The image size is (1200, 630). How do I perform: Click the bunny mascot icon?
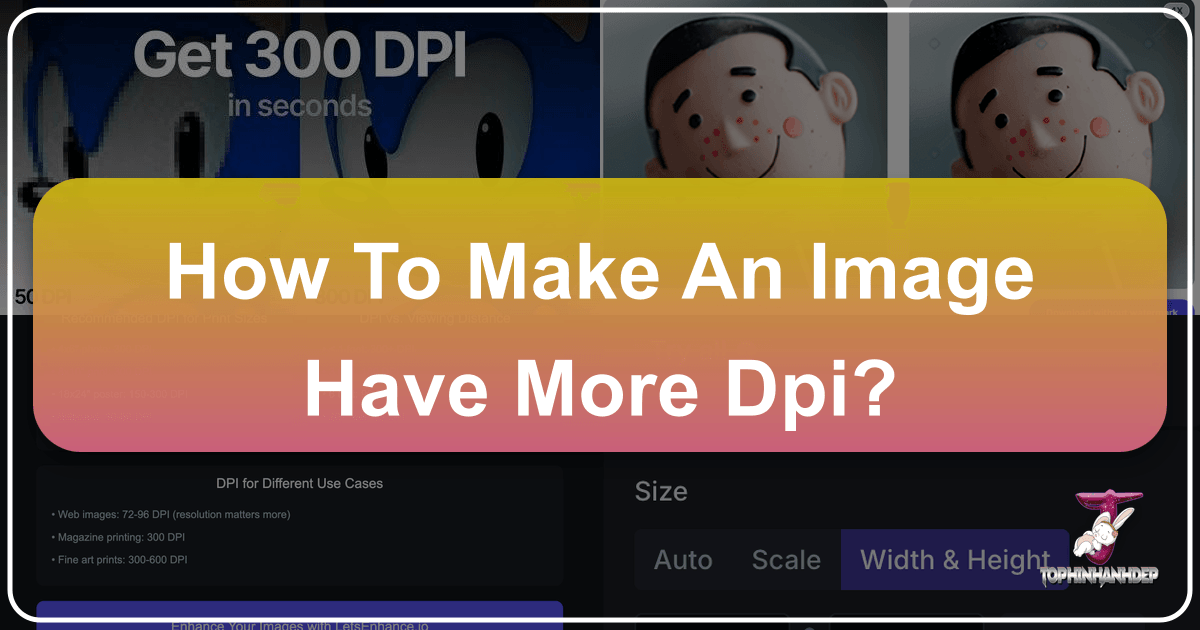(x=1100, y=535)
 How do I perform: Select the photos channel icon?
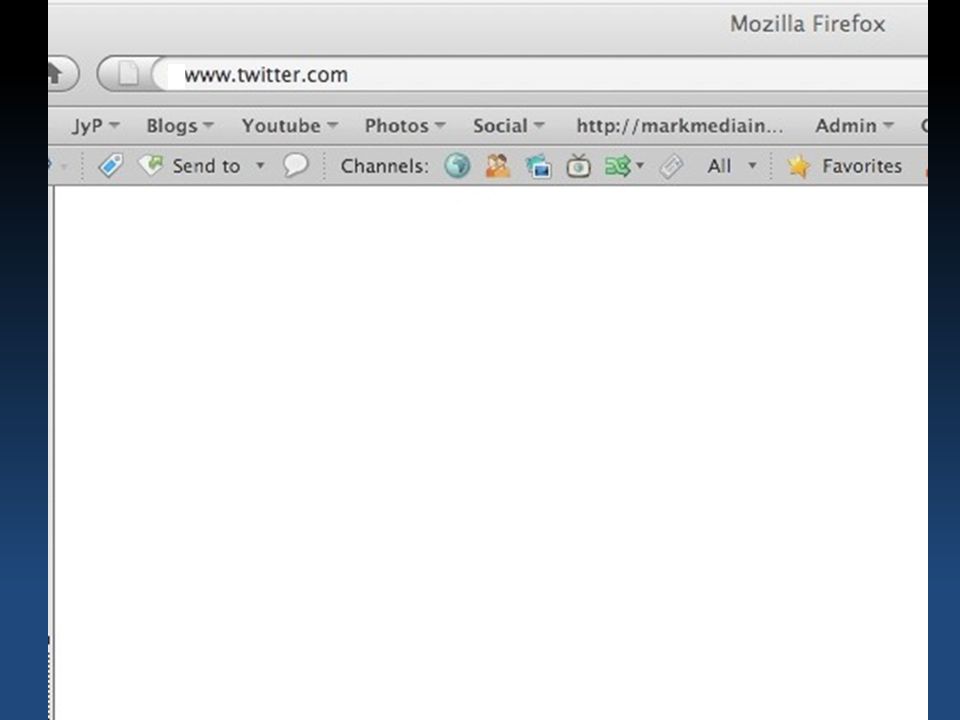click(539, 166)
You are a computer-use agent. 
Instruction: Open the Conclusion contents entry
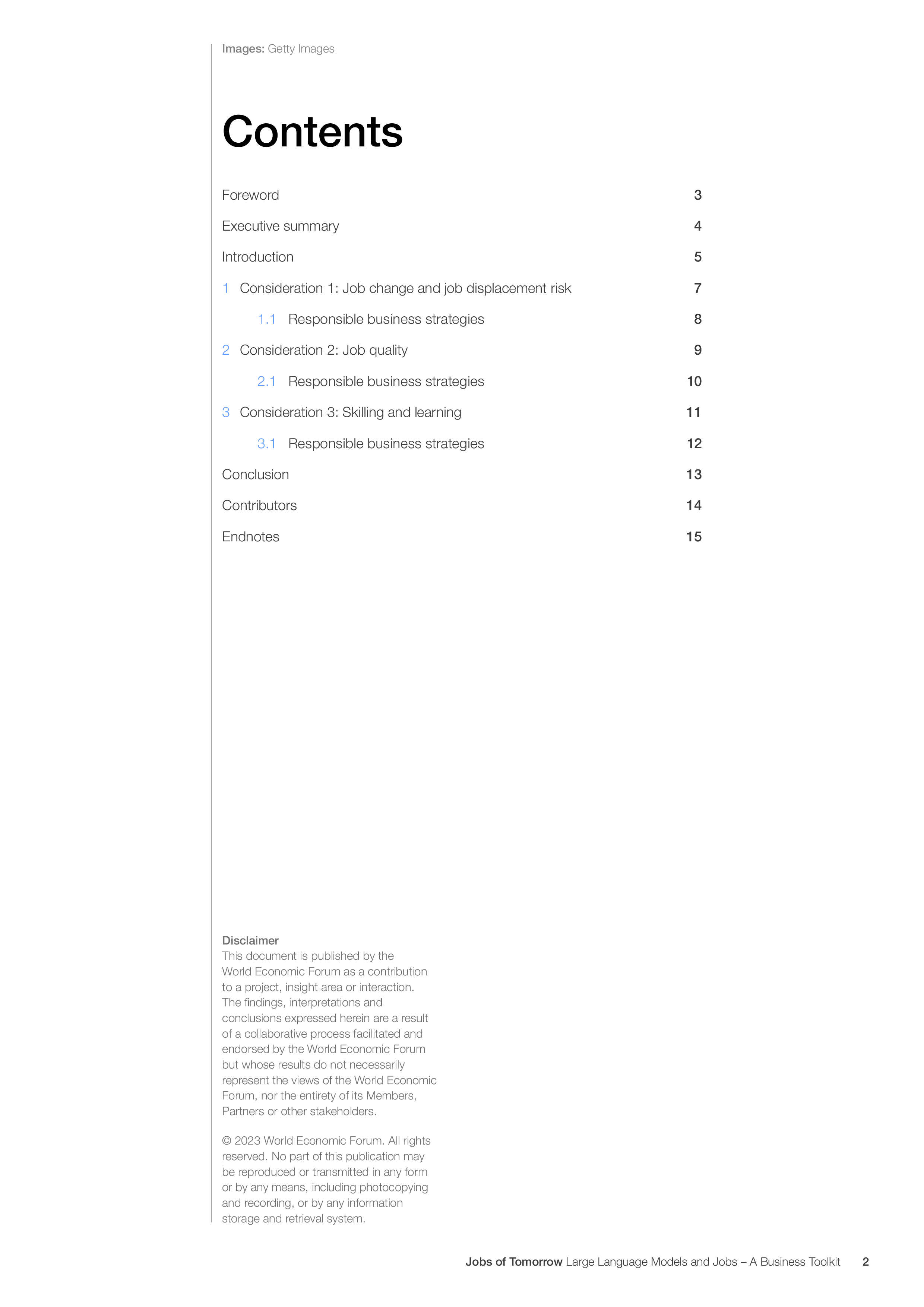pyautogui.click(x=255, y=475)
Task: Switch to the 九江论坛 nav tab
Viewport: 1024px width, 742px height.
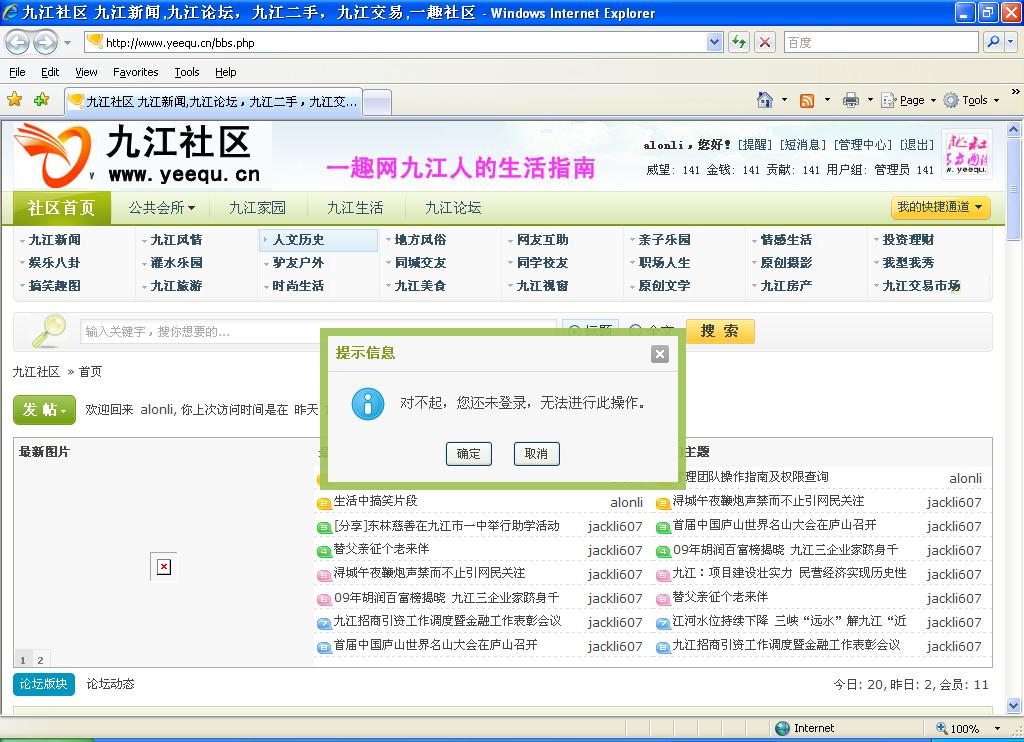Action: (453, 208)
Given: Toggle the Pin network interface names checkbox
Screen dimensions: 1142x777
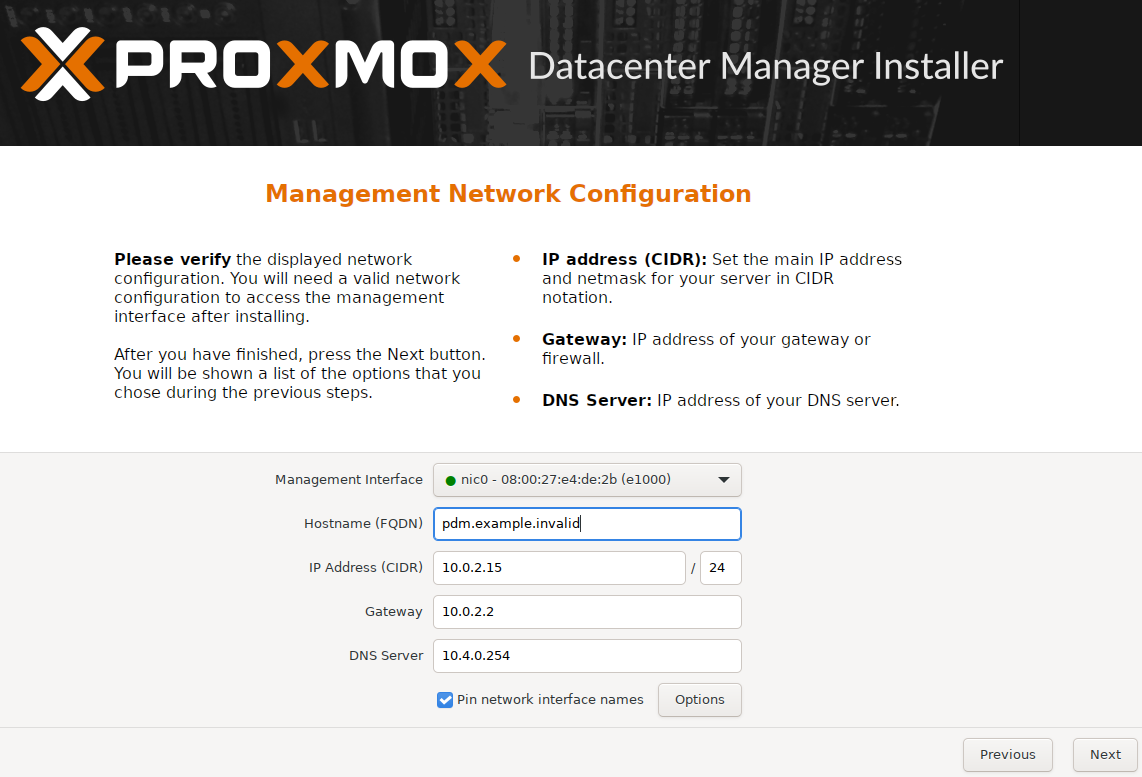Looking at the screenshot, I should [445, 700].
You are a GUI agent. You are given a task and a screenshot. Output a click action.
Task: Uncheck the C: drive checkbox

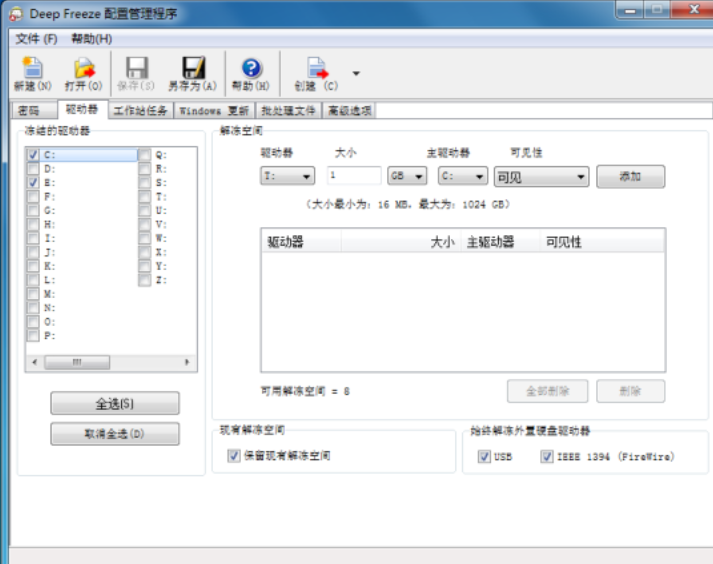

**Instructions for the task**
Say how many lines in the records hold the string "checkbox", and say nothing else.

**Solution**
2